TASK DESCRIPTION: When you respond, restate each record exactly as it is given.

LISTED RECORDS:
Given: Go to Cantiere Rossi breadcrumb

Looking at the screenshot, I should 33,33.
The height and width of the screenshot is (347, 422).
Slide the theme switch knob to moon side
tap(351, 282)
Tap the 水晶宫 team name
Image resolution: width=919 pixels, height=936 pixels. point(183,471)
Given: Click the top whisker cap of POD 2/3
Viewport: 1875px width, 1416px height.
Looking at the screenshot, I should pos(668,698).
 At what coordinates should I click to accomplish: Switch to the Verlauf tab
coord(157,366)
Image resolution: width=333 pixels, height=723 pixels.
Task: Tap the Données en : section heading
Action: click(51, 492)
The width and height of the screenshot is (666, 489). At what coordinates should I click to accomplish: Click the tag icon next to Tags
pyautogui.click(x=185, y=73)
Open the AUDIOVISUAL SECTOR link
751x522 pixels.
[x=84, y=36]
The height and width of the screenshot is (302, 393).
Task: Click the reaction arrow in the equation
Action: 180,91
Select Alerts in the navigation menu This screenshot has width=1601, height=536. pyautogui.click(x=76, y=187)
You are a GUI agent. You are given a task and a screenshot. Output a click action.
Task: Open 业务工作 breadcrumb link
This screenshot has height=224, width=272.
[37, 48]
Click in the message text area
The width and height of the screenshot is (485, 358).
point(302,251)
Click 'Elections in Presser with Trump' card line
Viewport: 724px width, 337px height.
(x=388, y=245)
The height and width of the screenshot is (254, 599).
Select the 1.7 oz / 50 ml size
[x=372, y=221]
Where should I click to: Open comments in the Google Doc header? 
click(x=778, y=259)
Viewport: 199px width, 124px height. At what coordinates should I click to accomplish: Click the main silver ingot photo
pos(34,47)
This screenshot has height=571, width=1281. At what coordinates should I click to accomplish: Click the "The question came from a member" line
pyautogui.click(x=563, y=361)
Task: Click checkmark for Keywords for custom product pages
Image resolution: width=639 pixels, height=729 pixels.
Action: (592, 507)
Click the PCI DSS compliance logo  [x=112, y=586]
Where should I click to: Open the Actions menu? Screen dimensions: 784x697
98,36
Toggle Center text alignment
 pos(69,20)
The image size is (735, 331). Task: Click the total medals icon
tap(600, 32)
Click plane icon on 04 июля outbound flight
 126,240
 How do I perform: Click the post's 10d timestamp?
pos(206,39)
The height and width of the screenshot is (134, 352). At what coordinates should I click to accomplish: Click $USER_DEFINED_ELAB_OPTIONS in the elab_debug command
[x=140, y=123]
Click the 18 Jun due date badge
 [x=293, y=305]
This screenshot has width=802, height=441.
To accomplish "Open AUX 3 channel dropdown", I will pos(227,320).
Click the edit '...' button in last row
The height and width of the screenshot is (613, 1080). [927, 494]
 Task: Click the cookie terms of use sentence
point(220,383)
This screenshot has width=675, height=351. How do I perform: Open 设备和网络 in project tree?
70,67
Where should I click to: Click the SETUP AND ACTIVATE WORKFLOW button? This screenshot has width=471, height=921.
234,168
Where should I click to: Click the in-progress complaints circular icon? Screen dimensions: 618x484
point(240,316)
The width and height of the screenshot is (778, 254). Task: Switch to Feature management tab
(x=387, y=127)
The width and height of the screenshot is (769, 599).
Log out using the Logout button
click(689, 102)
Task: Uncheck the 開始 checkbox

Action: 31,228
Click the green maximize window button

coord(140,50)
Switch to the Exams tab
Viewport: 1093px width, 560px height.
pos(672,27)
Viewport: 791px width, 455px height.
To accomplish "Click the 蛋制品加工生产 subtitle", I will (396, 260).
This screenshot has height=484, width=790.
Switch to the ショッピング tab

SOLUTION BELOW:
Given: Go to Cantiere Rossi breadcrumb

Looking at the screenshot, I should 33,33.
The height and width of the screenshot is (347, 422).
Slide the theme switch knob to moon side
tap(351, 282)
Tap the 水晶宫 team name
Image resolution: width=919 pixels, height=936 pixels. point(183,471)
Given: Click the top whisker cap of POD 2/3
Viewport: 1875px width, 1416px height.
Looking at the screenshot, I should pos(668,698).
 At what coordinates should I click to accomplish: Switch to the Verlauf tab
coord(157,366)
Image resolution: width=333 pixels, height=723 pixels.
Task: Tap the Données en : section heading
Action: click(51, 492)
The width and height of the screenshot is (666, 489). At what coordinates should I click to accomplish: Click the tag icon next to Tags
pyautogui.click(x=185, y=73)
Open the AUDIOVISUAL SECTOR link
751x522 pixels.
[x=84, y=36]
The height and width of the screenshot is (302, 393).
Task: Click the reaction arrow in the equation
Action: 180,91
Select Alerts in the navigation menu This screenshot has width=1601, height=536. pyautogui.click(x=76, y=187)
You are a GUI agent. You are given a task and a screenshot. Output a click action.
Task: Open 业务工作 breadcrumb link
This screenshot has height=224, width=272.
[37, 48]
Click in the message text area
The width and height of the screenshot is (485, 358).
point(302,251)
Click 'Elections in Presser with Trump' card line
Viewport: 724px width, 337px height.
(x=388, y=245)
The height and width of the screenshot is (254, 599).
Select the 1.7 oz / 50 ml size
[x=372, y=221]
Where should I click to: Open comments in the Google Doc header? 
click(x=778, y=259)
Viewport: 199px width, 124px height. At what coordinates should I click to accomplish: Click the main silver ingot photo
pos(34,47)
This screenshot has height=571, width=1281. At what coordinates should I click to accomplish: Click the "The question came from a member" line
pyautogui.click(x=563, y=361)
Task: Click checkmark for Keywords for custom product pages
Image resolution: width=639 pixels, height=729 pixels.
Action: (592, 507)
Click the PCI DSS compliance logo  [x=112, y=586]
Where should I click to: Open the Actions menu? Screen dimensions: 784x697
98,36
Toggle Center text alignment
 pos(69,20)
The image size is (735, 331). Task: Click the total medals icon
tap(600, 32)
Click plane icon on 04 июля outbound flight
 126,240
 How do I perform: Click the post's 10d timestamp?
pos(206,39)
The height and width of the screenshot is (134, 352). At what coordinates should I click to accomplish: Click $USER_DEFINED_ELAB_OPTIONS in the elab_debug command
[x=140, y=123]
Click the 18 Jun due date badge
 [x=293, y=305]
This screenshot has width=802, height=441.
To accomplish "Open AUX 3 channel dropdown", I will pos(227,320).
Click the edit '...' button in last row
The height and width of the screenshot is (613, 1080). [927, 494]
 Task: Click the cookie terms of use sentence
point(220,383)
This screenshot has width=675, height=351. How do I perform: Open 设备和网络 in project tree?
70,67
Where should I click to: Click the SETUP AND ACTIVATE WORKFLOW button? This screenshot has width=471, height=921.
234,168
Where should I click to: Click the in-progress complaints circular icon? Screen dimensions: 618x484
point(240,316)
The width and height of the screenshot is (778, 254). Task: Switch to Feature management tab
(x=387, y=127)
The width and height of the screenshot is (769, 599).
Log out using the Logout button
click(689, 102)
Task: Uncheck the 開始 checkbox

Action: 31,228
Click the green maximize window button

coord(140,50)
Switch to the Exams tab
Viewport: 1093px width, 560px height.
pos(672,27)
Viewport: 791px width, 455px height.
To accomplish "Click the 蛋制品加工生产 subtitle", I will (396, 260).
This screenshot has height=484, width=790.
Switch to the ショッピング tab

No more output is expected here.